C’est pourquoi je vois personnellement comme un signe particulièrement stimulant pour nous que votre ordination dans la vocation dominicaine nous aide à mieux percevoir le lien étroit qui a existé au moment de la fondation de votre ordre entre la pauvreté évangélique et l’annonce de l’Evangile. Ce lien étroit n’est pas seulement un charisme propre au fondateur. A la même époque, dans l’Eglise, d’autres fondateurs ont perçu ce lien étroit entre la pauvreté et la prédication de l’Evangile. Il me semble donc qu’il nous faut reconnaître dans cette liaison de la mission du prédicateur et de la suite dépouillée du Christ un lien intrinsèque. D’ailleurs, lorsque nous entendons dans l’Evangile les consignes que Jésus donne à ses disciples, nous pouvons relever que la consigne de la pauvreté est la consigne principale, pour ne pas dire exclusive. Il nous faut donc essayer de comprendre comment la manifestation de la puissance de Dieu à travers le ministère apostolique s’accompagne nécessairement, non pas seulement par le secours d’une règle monastique, mais encore par l’intégration spirituelle et profondément personnelle, de l’expérience du dénuement du prédicateur. La puissance de Dieu se manifeste quand apparaît notre faiblesse.
La pauvreté, nous savons que dans le monde qui est le nôtre, dans les environnements culturels dans lesquels nous évoluons, elle n’est pas désirée. Non seulement elle n’est pas désirée pour elle-même, mais elle est même perçue - et ce n’est pas une spécificité de notre culture -, comme une caractéristique qui signe le malheur de l’homme.
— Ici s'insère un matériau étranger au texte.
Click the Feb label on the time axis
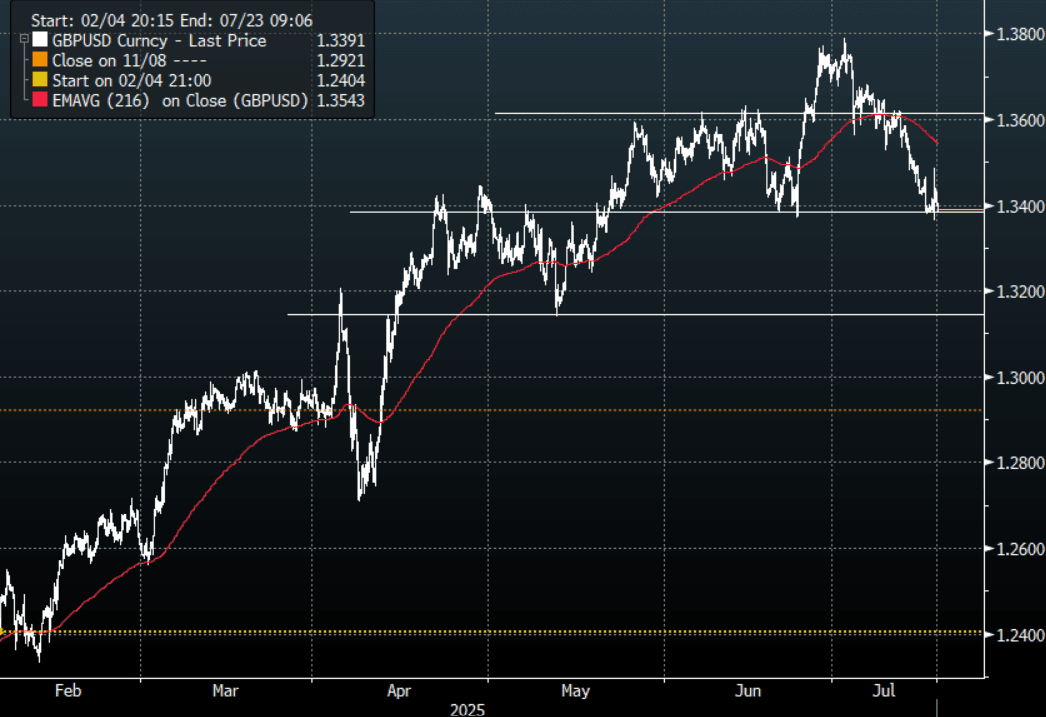The height and width of the screenshot is (717, 1046). pos(66,690)
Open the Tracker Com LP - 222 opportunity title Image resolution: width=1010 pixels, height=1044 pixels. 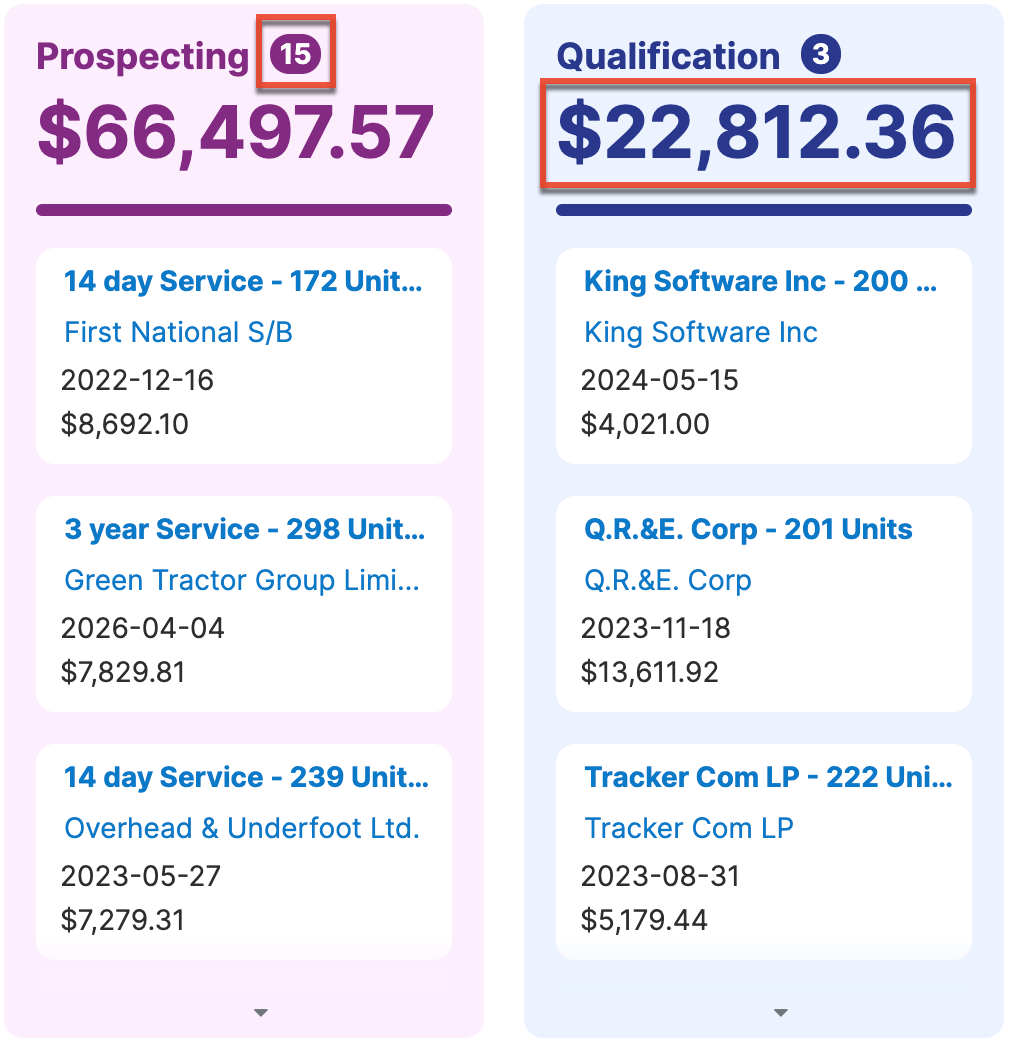768,778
Mais la tradition judéo-chrétienne, depuis tant de siècles, nous a munis des réflexes et des instruments pour comprendre que si la bénédiction de Dieu peut s’accomplir à travers la prospérité de ses serviteurs, sa puissance éclate encore plus dans leur dénuement. Le chemin parcouru depuis les bénédictions des patriarches jusqu’au Calvaire ouvre au Corps ecclésial et à chacun de nous un itinéraire qui nous conduit de l’exploitation de nos talents pour le service de l’Evangile à l’expérience du dénuement par obéissance au Père et par amour des hommes. Nous en voyons évidemment les implications immédiates dans le genre de vie que nous menons, mais il semble que nous devons aller plus profond en contemplant l’appel que nous relatait l’Evangile à l’instant.
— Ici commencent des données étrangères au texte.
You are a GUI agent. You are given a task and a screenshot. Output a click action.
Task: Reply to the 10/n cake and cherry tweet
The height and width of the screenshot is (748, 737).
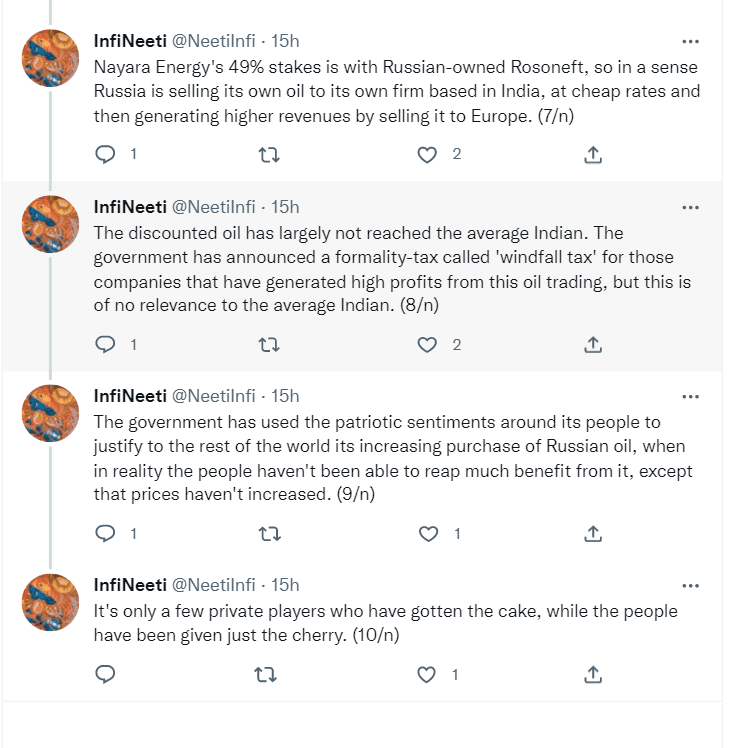(x=105, y=675)
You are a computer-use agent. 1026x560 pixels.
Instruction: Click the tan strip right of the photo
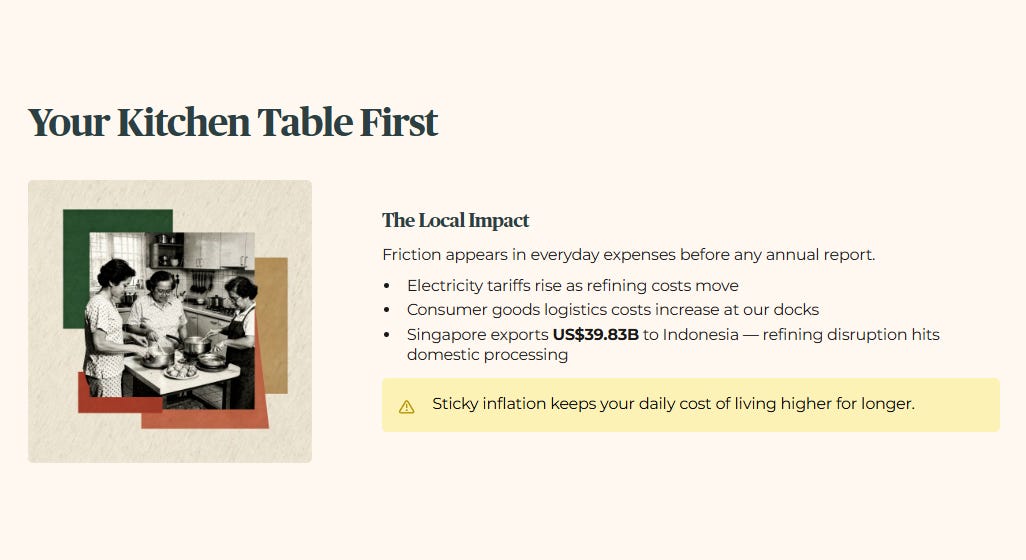point(272,325)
Car, en se mettant à la table des publicains et des pécheurs, Jésus nous invite à prendre conscience que sa visite de l’humanité, sa venue en notre temps, son habitation en chacun de nous, est, demeure et demeurera toujours une visite chez les pécheurs. Et si nous faisons l’expérience de notre pauvreté, ça n’est pas simplement par une sorte de spiritualisation des difficultés de l’apostolat en notre temps, mais c’est que nous prenons vraiment la mesure que le Christ en nous appelant, en vous appelant, chacun par votre nom, en vous entraînant à quitter ce que vous faisiez pour vous mettre au service de l’Evangile mais aussi en venant s’inviter à votre table, dévoile par sa seule présence que votre table est la table des publicains et des pécheurs. Non parce que vous seriez ou nous serions plus mauvais que d’autres, mais parce que c’est la condition humaine dans laquelle le Christ vient nous rejoindre et pour laquelle il veut nous relever.
S’il est une bonne nouvelle à annoncer, ce n’est pas que nous n’avons pas besoin du Christ, c’est que le Christ est venu pour ceux qui ont besoin de lui. Si nous voulons, si nous espérons que beaucoup d’hommes et de femmes éprouvent comme une joie et une espérance l’annonce de la visite du Christ, ce ne peut être qu’à travers la joie et l’espérance que nous éprouvons nous-mêmes à accueillir le Christ chez nous. Comme déjà à plusieurs reprises au long de votre vie, il vous appelle par votre nom, il vous entraîne dans sa mission. Pour beaucoup de nos contemporains, peut-être de vos amis, cet appel et cette mise en marche à la suite du Christ peuvent rester mystérieux. Ils sont nécessairement mystérieux si on ne connaît pas le Christ, lui qui vient apporter la splendeur de la vérité et la consolation de la miséricorde au coeur de tout homme. Il reste mystérieux que des hommes qui ne sont ni plus exceptionnellement talentueux que d’autres, ni notablement moins talentueux que les autres, qui sont des hommes ordinaires, si vous le voulez bien, entrent dans ce chemin extraordinaire.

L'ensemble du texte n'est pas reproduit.